Eating
For my girlfriend’s father’s birthday we went to Dinner by Heston Blumenthal. We sat at the chef’s table which is the only way you can have the full 9 course tasting menu. The restaurant, currently ranked 1st in the UK and 9th in the world1 creates its dishes by mixing old English recipes with molecular gastronomy. The following collection of references stems from this dining experience: the privileged restaurant, its use of history, contemporary culture and my discreet iphone browsing throughout the, at times awkward, family meal.
The Captain’s Table
At the large table we are each given a little brown box. Inside a rolled up piece of paper is held together by a metal ring embossed with the restaurants logo. The paper scroll is printed with the lunch menu on one side and the background information to each dish on the other. It is the size of a standard A4 sheet.
The sommelier appears with a bottle of champagne, he comes up to us and he speaks Portuguese as we have requested. It turns out he spends a lot of time in Brazil and my girlfriend’s father and him enter into a long conversation. The sommelier touches the bottle but doesn’t open it, he just keeps on talking. He puts the bottle into an ice bucket and talks some more and my girlfriend and I make impatient faces to each other. He is about to reach for the bottle when her father interrupts him with a question and a joke, and they keep on talking. Finally he grabs the bottle, holds it with a white serviette, opens it and pours it into our glasses while telling us about the champagne. It’s all in Portuguese and I don't understand a word. The table is slightly too big and he has trouble reaching the glasses at the far end. I look at the father who smells the champagne in his glass and says “Mmm.” and then holds his glass to toast. We all toast and drink. My girlfriend is in a bad mood.
Lobster & Cucumber Soup (c.1730)
The head Chef introduces himself, he can only speak English and I am relieved. I notice that he directs his introduction mainly towards me and I am aware that the father probably can only understand half of what he is saying. I feel awkward in between the two figures of chef and father - one not understanding the other.
Our first dish is a lobster and cucumber soup and consists of poached lobster, lobster salad, onion and sea rosemary. The backside of the scroll we were given states that the dish is based on a recipe from “1730 The Complete Practical Cook by Charles Carter”. I put a bit in my mouth and close my eyes trying to fully experience the textures and flavours and the way each changes through the act of chewing, releasing new bursts of taste before I swallow.
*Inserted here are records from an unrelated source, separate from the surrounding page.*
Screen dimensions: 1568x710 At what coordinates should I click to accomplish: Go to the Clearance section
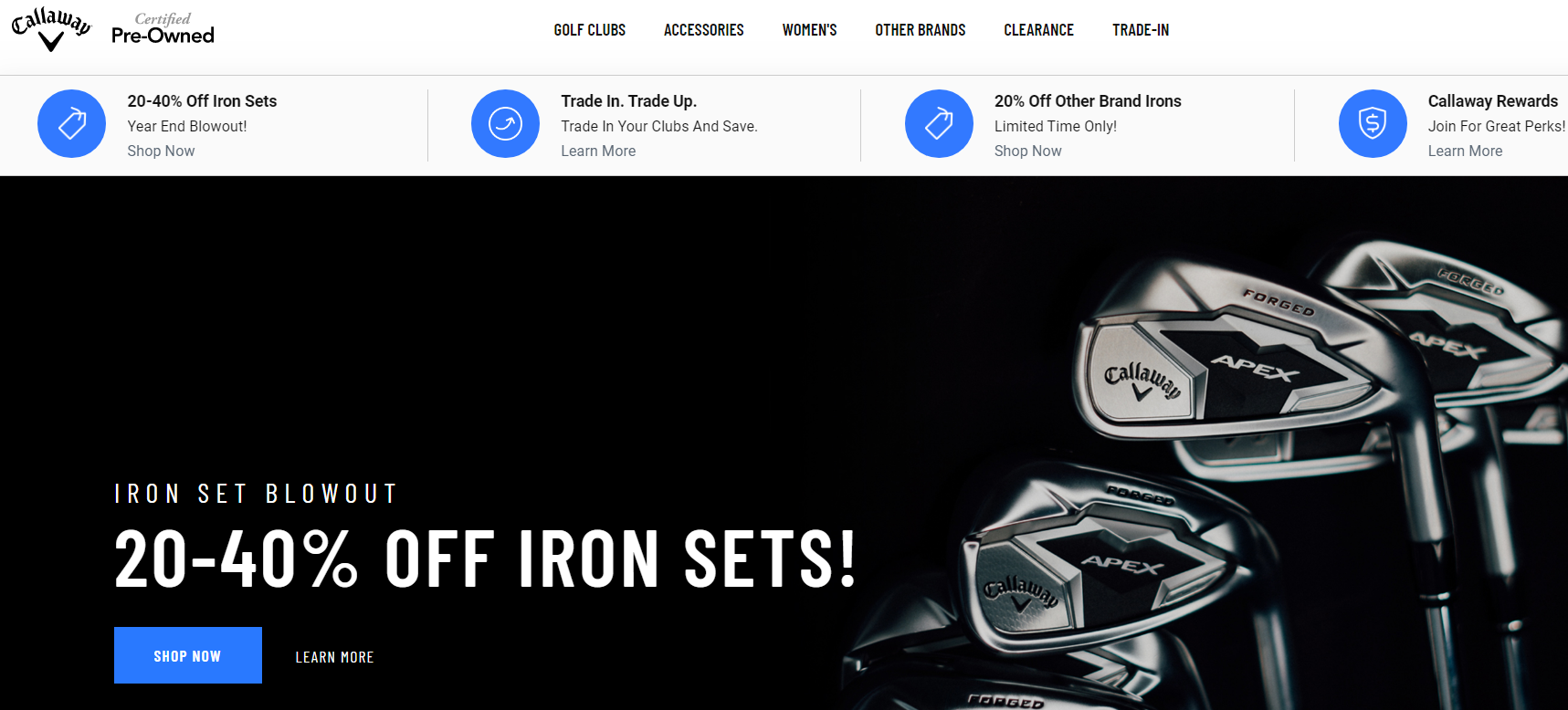[x=1038, y=30]
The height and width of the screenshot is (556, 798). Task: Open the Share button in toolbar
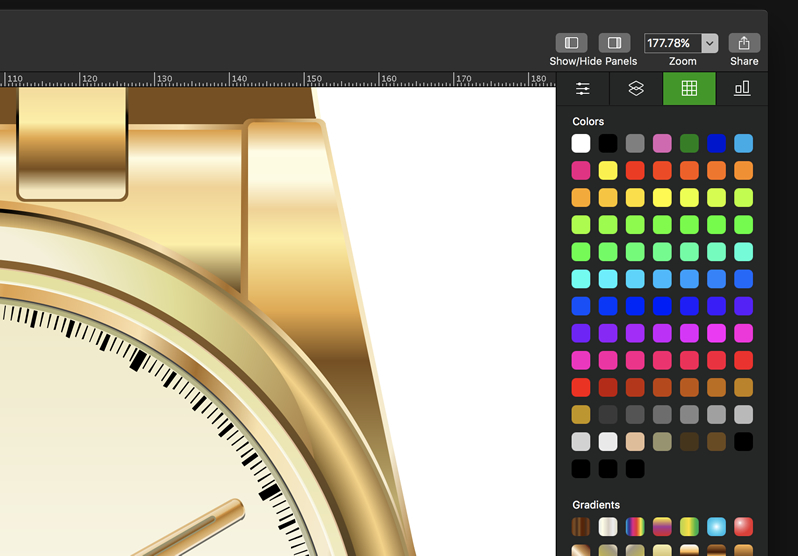tap(744, 43)
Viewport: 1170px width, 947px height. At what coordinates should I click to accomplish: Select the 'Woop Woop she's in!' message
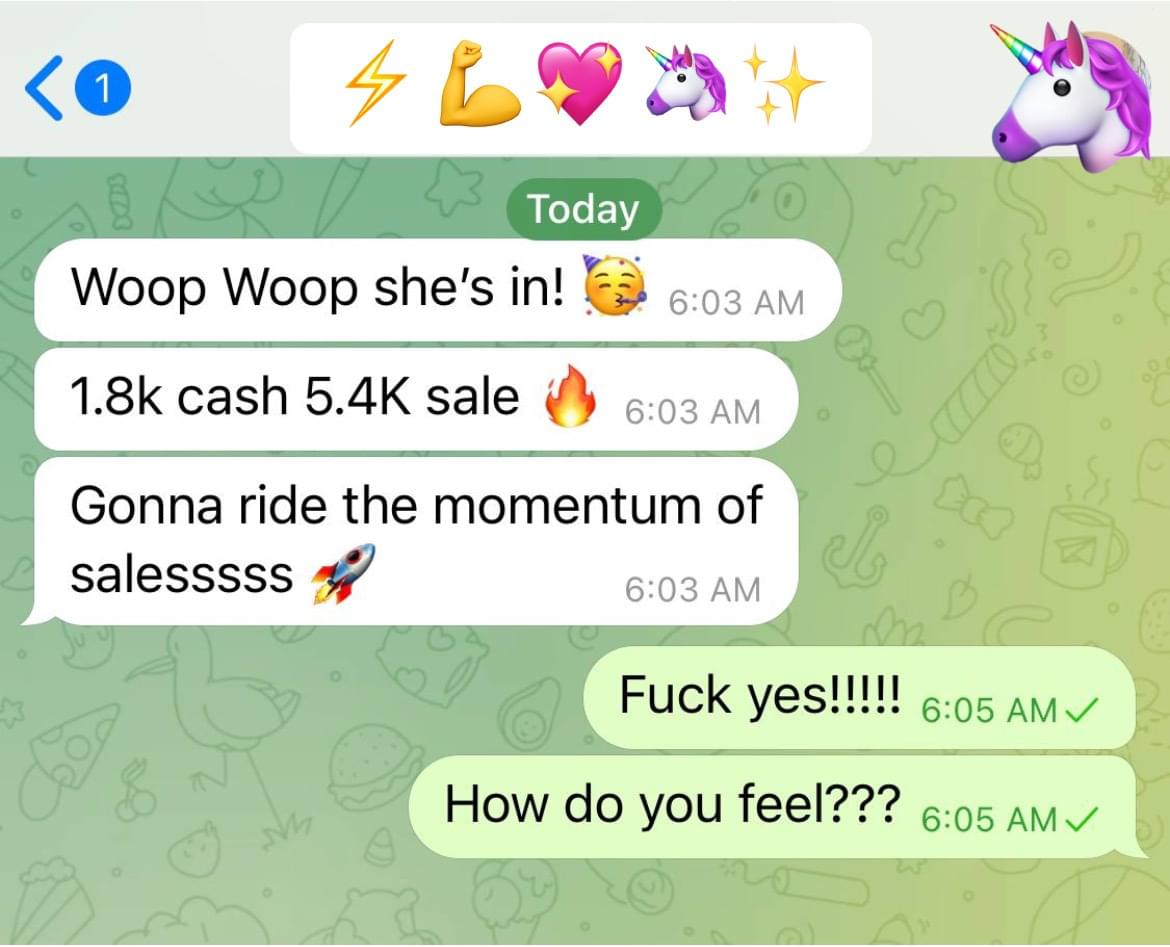pos(438,290)
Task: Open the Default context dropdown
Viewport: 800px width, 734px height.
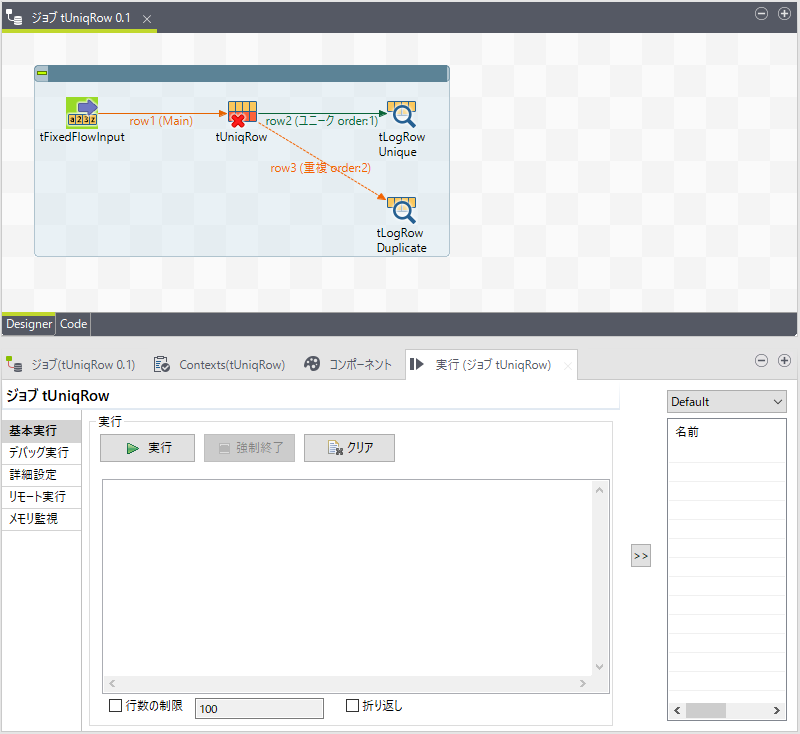Action: [x=726, y=401]
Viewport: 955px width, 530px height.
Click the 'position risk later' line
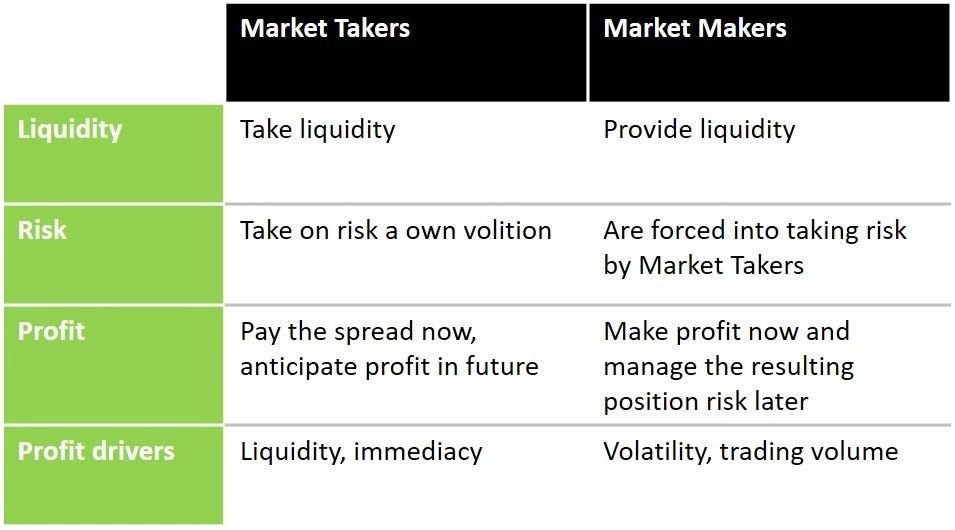[706, 402]
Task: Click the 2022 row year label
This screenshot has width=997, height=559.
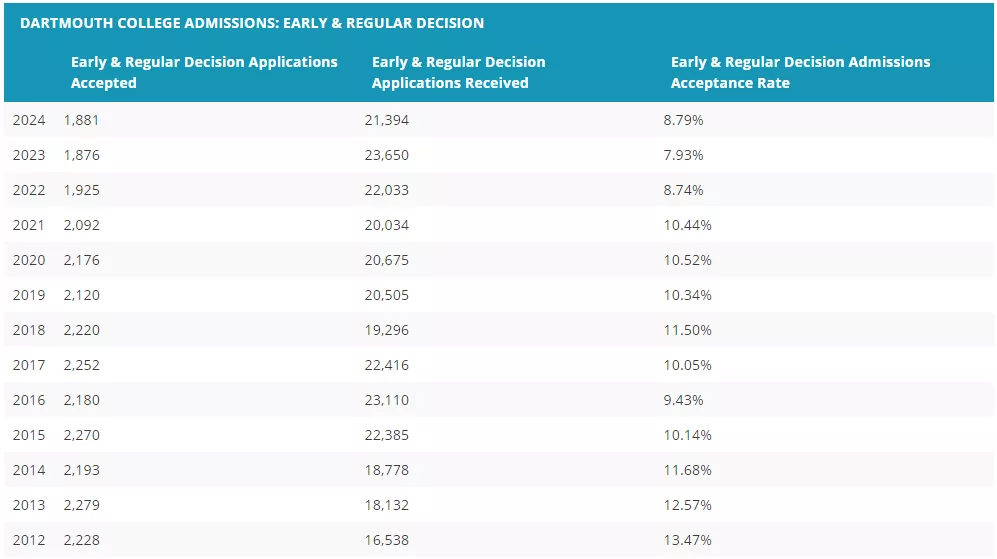Action: click(29, 190)
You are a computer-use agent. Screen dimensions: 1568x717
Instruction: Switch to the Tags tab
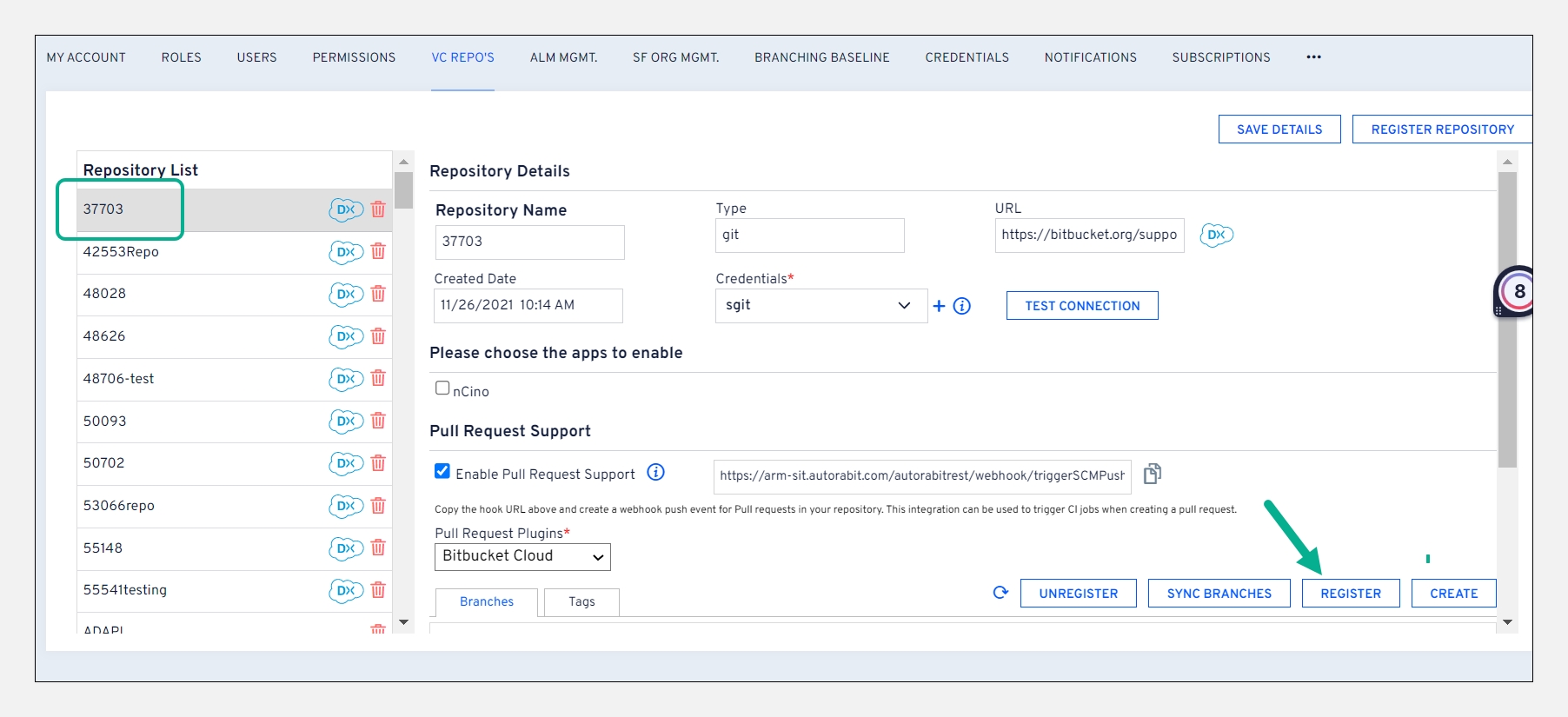[x=581, y=601]
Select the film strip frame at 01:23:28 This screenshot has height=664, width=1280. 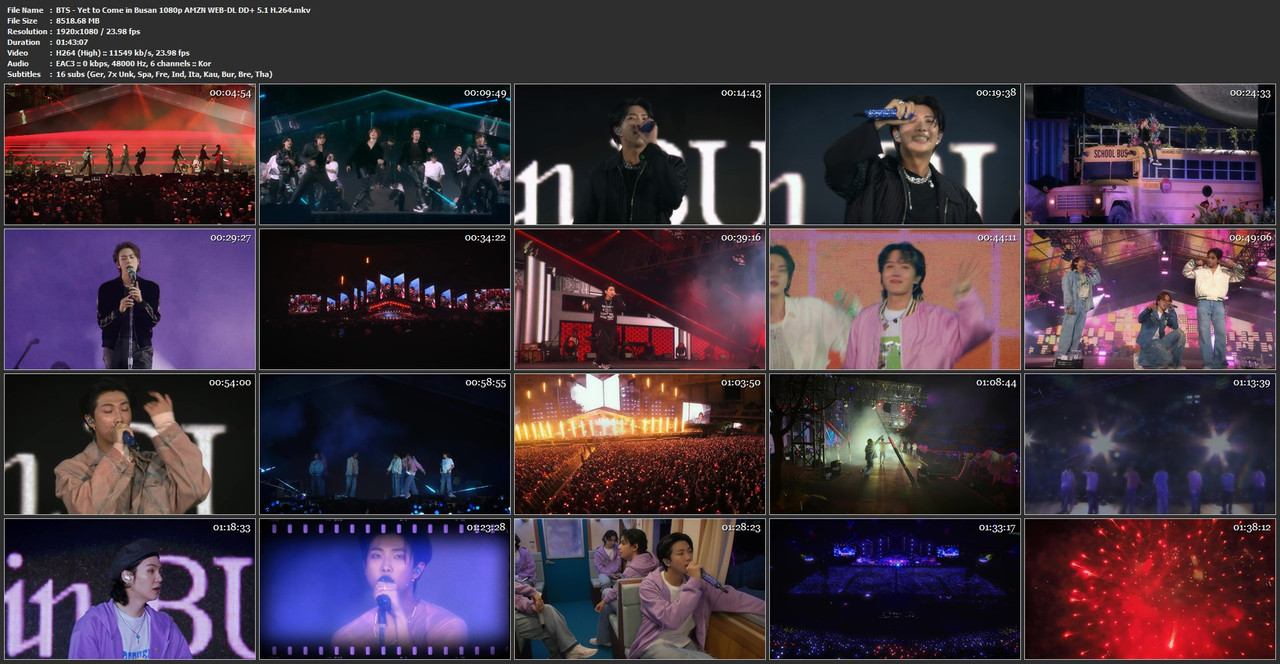tap(385, 589)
I open my eyes and look at my girlfriend’s mother. She smiles back. I am a little under whelmed but I refuse to acknowledge it. The lobster tastes like lobster and the cucumber “soup” tastes like cucumber juice, they are the same temperature and the lobster is neither satisfyingly chewy or meltingly soft. I have a sip of the wine we have been served, 2010 Montagny 1er Cru Vieux Château Jean-Marc Boillot.
We make another toast.
Yes, things are bad, but the canteen is great
It was the opening night of our final show and I was starving. Megan and I went across the street to Perfect Fried Chicken and I bought three chicken legs and chips, which I was eating on the sidewalk when Suhail walked by and said “gross” and made a face. Why did he find it disgusting? Was it just that he doesn’t like the flavour of deep fried chicken or that it is unhealthy? Was it because I was eating it with my hands and it was sloppy? Would he react the same if I had been eating a nice burger from Byron?
When Neo is taken out of the Matrix2 for the first time and he wakes up on the hovering ship Nebuchadnezzar he is served a greyish porridge poured from a dirty bottle into a depressing looking metal tin while he is told it tastes like a bowl of snot. Things are really not going well for humanity in the war against machines. But had he instead awoken by a lovely smell coming from the canteen, things would have been slightly different. Even if living underground and killer robots are trying to use you for energy production, your problems still come across pretty insignificant if you’re served delicious multi-course meals with delicious drinks twice a day with your friends.
Roast Marrowbone (c.1720)
Our waiter, who is Spanish, tells us to turn and look behind us. When we do, what was a mirror, has become a window into the kitchen. We view our next dish being prepared. He explains the dish is bone marrow, based on an old English recipe, ending his introduction with a small shrug. We remain quiet and look at him, then back through the window. Bone marrow. The first time I had it was at St Johns last year and I thought it was slightly disgusting until I put some on a piece of toasted bread. I loved the salty creamy flavour of the fat filling my mouth.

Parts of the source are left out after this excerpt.